Should Hitchens, through some trick of the cosmos, read these words he would shrug them off easily enough. “The author is a contemptuous enemy of reason and liberty,” he might say, uncharacteristically failing to fit in somewhere the word “lugubrious.” These charges he has likely heard before. One he might fail to dismiss so easily, however, is as evident as any of the others: Christopher Hitchens had become an awful bore. His Slate.com column was more tiresome and predictable than anything he had attempted previously. Every week his audience was permitted to enjoy, in staid dying prose that lost its vigor years ago, a pitiable second-rate ventriloquist act sans dummy. His longer compositions, including short essays for Vanity Fair and his dubiously self-congratulating and poorly-titled memoir Hitch-22, read like unfortunate parodies of the writer he once was. Only in God is Not Great did he approach something like his vintage self.

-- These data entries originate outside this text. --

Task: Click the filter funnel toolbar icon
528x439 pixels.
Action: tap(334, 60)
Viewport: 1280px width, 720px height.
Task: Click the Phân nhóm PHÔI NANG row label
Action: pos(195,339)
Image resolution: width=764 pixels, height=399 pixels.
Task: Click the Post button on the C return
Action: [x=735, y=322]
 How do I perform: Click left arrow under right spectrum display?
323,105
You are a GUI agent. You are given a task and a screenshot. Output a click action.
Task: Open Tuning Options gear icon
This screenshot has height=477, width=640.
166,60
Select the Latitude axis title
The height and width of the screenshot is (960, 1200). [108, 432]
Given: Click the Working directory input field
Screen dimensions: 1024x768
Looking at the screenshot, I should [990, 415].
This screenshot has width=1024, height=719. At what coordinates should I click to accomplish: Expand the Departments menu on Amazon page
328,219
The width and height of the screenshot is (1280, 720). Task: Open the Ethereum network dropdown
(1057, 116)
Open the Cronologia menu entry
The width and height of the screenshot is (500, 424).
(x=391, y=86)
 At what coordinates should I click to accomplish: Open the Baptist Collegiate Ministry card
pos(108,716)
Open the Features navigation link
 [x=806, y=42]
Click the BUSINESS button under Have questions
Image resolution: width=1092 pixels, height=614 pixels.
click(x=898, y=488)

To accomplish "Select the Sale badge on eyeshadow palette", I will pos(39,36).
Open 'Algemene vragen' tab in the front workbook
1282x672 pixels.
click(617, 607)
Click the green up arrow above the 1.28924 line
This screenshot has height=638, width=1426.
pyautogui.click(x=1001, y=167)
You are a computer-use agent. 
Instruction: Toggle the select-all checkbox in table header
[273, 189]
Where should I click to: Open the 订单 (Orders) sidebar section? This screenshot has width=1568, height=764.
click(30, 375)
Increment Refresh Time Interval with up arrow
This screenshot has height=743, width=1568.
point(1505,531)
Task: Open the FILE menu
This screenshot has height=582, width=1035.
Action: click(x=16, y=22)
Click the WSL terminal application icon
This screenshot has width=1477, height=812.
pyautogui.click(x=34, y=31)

It is early evening on June 30th of the present year. A short note is posted on the Vanity Fair website authored by Hitchens himself. “I have been advised by my physician,” it reads, “that I must undergo a course of chemotherapy on my esophagus. This advice seems persuasive to me. I regret having had to cancel so many engagements at such short notice.” The diagnosis was esophageal cancer, which was the same affliction that terminated his father. It is not a disease easily or often defeated, a fact acknowledged by Hitchens in a short essay for Vanity Fair, “Topic of Cancer,” a surprisingly reflective survey of his struggle.

His remaining days were few. Barring — he would excuse the expression — a late conversion on the road to Damascus, Christopher Hitchens died a second death having been wrong to the last on the most important issue of his time.


Mr. Hitchens is survived by an empty ideology, several thousand cigarette cartons and too many bottles of scotch to count. He has been missed.